Both are based in the Middle East, but both have taken a very different view on the state of the UK markets, and the impact of Brexit upon them.

Across the market, the VPS view is the prevailing one.

Stock market flotations are at their lowest level since 2011, with companies wanting to see how our exit from Europe pans out before committing capital.

The lack of interest among foreign firms in floating here reflects a wider antipathy to pumping cash into the UK.

Not just from overseas companies, but British ones too.

Firms are cutting back on investing in their operations at the steepest rate since the financial crisis, and it’s an issue that is increasingly worrying the Bank of England.

High-ups there have been gently pushing anyone who’ll listen to a recent speech by monetary policy committee member Jonathan Haskel. In it, he highlights how business investment has not only fallen dramatically since last year, but has slid way below the norm of other G7 countries. Investment in transport equipment in 2018 was down 11.9%, and computing and machinery down 7.7%.

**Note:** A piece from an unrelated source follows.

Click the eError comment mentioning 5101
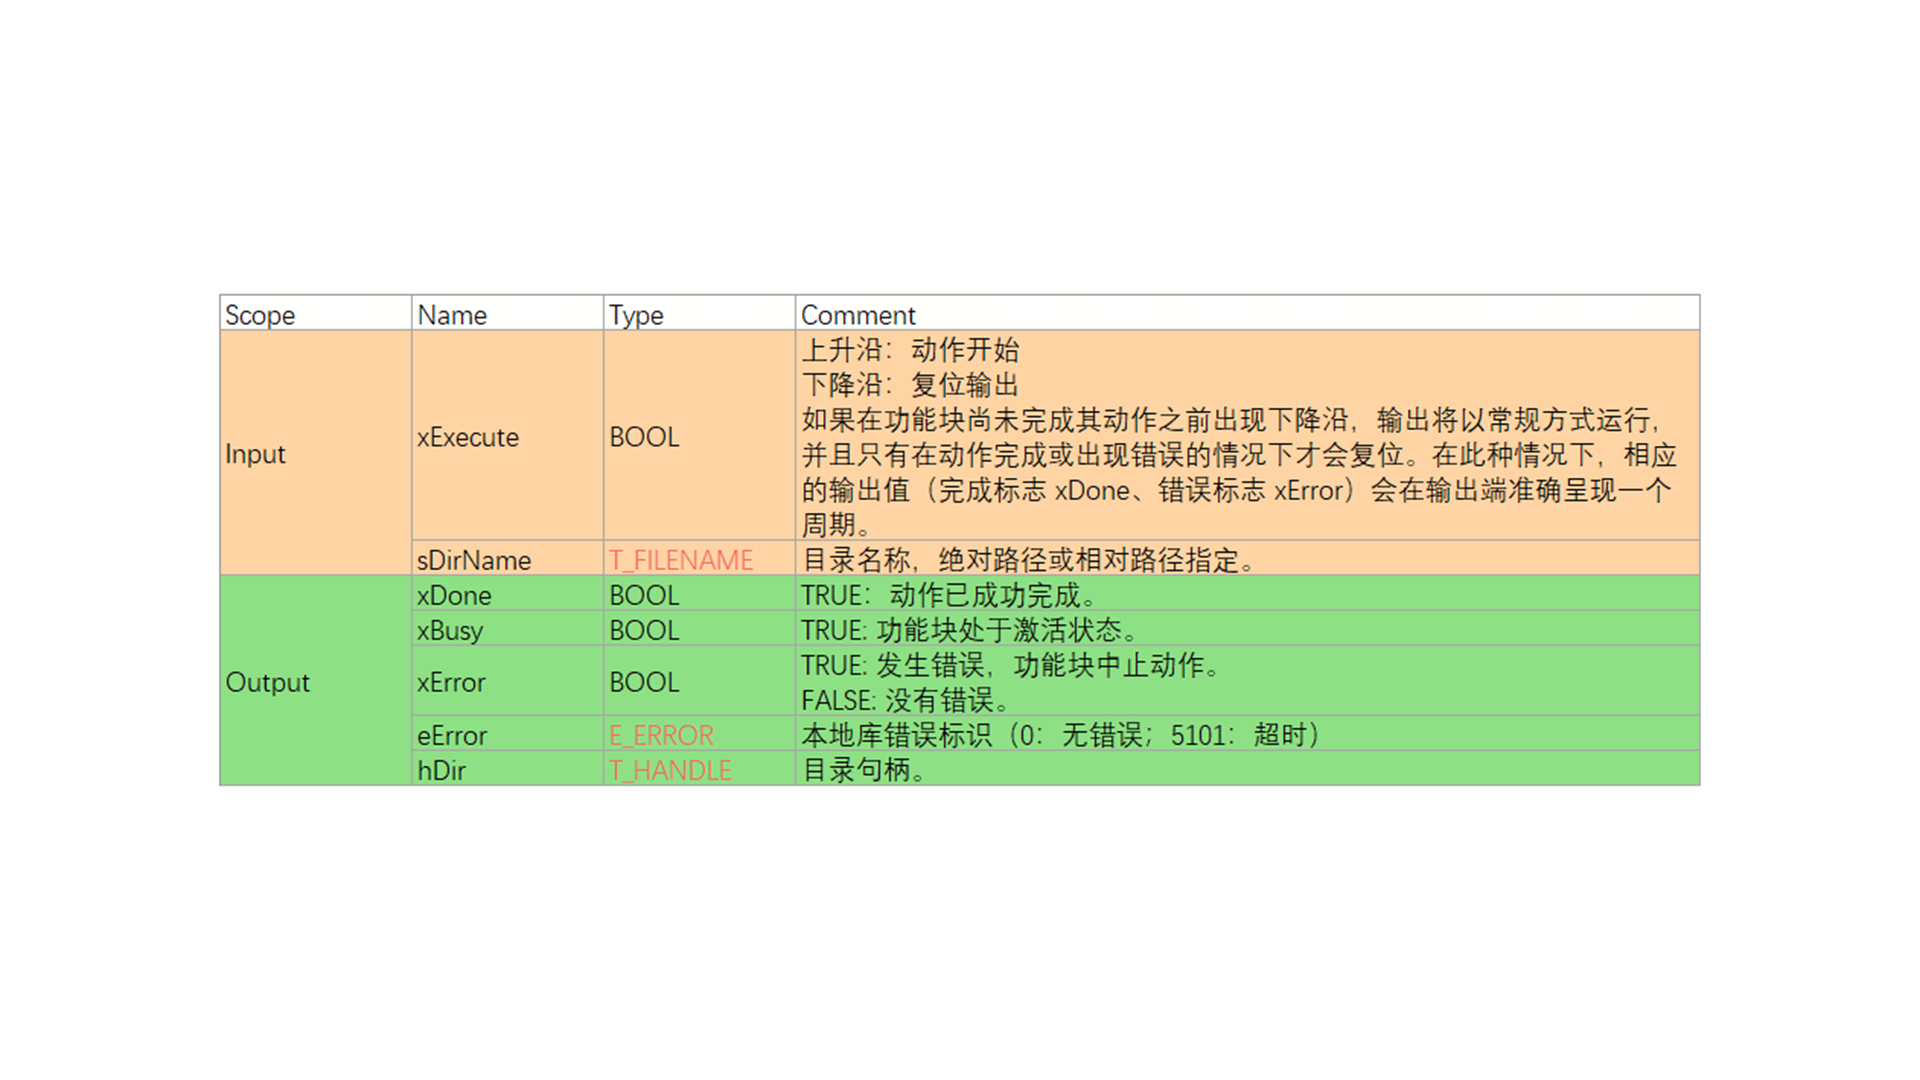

In the period after the recession, UK investment grew 4.3% annually, but after the referendum it has averaged minus-0.4%. From that, Haskel concludes that Brexit accounts for almost 70% of the investment slowdown. Is this just a temporary blip? Will it all bounce back soon? With the present state of political delay and dither, no chance. Investments generally take a long time to pay back at the best of times — five to seven years in the car industry. When the economic and political backdrop is unclear, that payback time risks being even longer.

Chief executives are simply not going to risk investing in that new IT system or factory upgrade until they know when, or if, we’re leaving.

So far, so obvious. But Haskel goes further. He points out that investment may not bounce back until beyond that, because of uncertainties around the transition period: will it be 21 months, will it be four years? Or, given that we have no deal, will there be one at all?

The trade agreements we eventually strike will be essential. The Bank has modelled three types of deal, all of which will mean less trade. Less trade means lower output; lower output means businesses have less capital; less capital means less business investment.

Oh, and by the way, less business investment means lower productivity and wages.

All in all, the longer we dither, the more vicious the spiral gets.